But no one should discount the seriousness of what $3 trillion in new spending will do to the nation’s heavy debt burden, nor its impact on future generations. Washington was irresponsible leading up to this crisis. Once it has passed, Congress and the president need to work to reduce spending.
However, we prefer the opinion of Desmond Lachman, resident fellow at the American Enterprise Institute who, in a recent blog post, labeled this thinking dangerous. Among other things, he said, “when something is unsustainable it will at some point come to an end. In the case of the U.S., an unsustainable public debt situation might come to an end in the form of a dollar crisis.” This would happen when foreign investors begin to fear the United States has few options left other than to print money and induce inflation to minimize its debts.

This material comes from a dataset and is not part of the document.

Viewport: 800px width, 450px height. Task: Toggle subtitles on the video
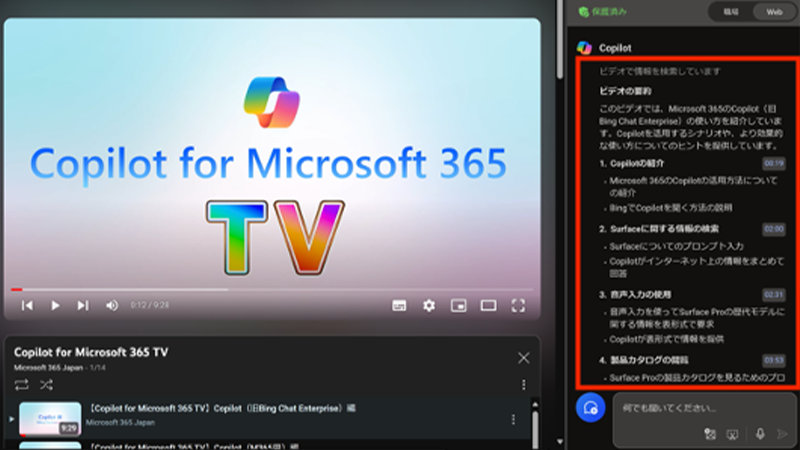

Federal Reserve Chairman Jerome Powell sounded a similar note last week when he told the Senate Banking Committee that overspending has put the nation on an unsustainable path.
“The United States federal budget has been on an unsustainable path for years now,” he said, adding “the debt is growing faster than the economy, so debt-to-GDP is rising. That is, by definition, unsustainable.”
Consider that the annual budget deficit in Washington now is approaching $3 trillion, and that the national debt has surpassed $26 trillion. Interest on the debt is now $385 billion. This is money that must be paid through taxes before the government can begin funding necessary programs. It also is money that otherwise could be in private hands, funding businesses and innovations that create jobs.
In an op-ed published by insidesources.com, Duquesne University economics professor Antony Davies and the head of the Center for the Philosophy of Freedom, James R. Harrigan, calculated how long it would take the federal government to run out of money if it had an entire year’s tax collections in a lump sum and began spending at the current rate on Jan. 1. The answer is June 21, a date they labeled as “deficit day,” noting that everything spent after that day would be with borrowed money.
Because of the pandemic, this date has moved farther up the calendar than at any time since the end of World War II. Prior to this year, it had averaged sometime in October since the great recession.
“If federal spending returns to normal in 2021, we could achieve a balanced budget if Washington froze federal spending for almost a decade,” they wrote. If spending were held to the level of economic growth for every year thereafter, “it would take an additional 50 years to pay off the debt.”
The economy may return to prosperity once the threat of the novel coronavirus is gone, but fending off a much more damaging fiscal day of reckoning, in which the world loses faith in the dollar, will take hard work and sustained effort. That effort isn’t helped by the notion that deficits don’t matter.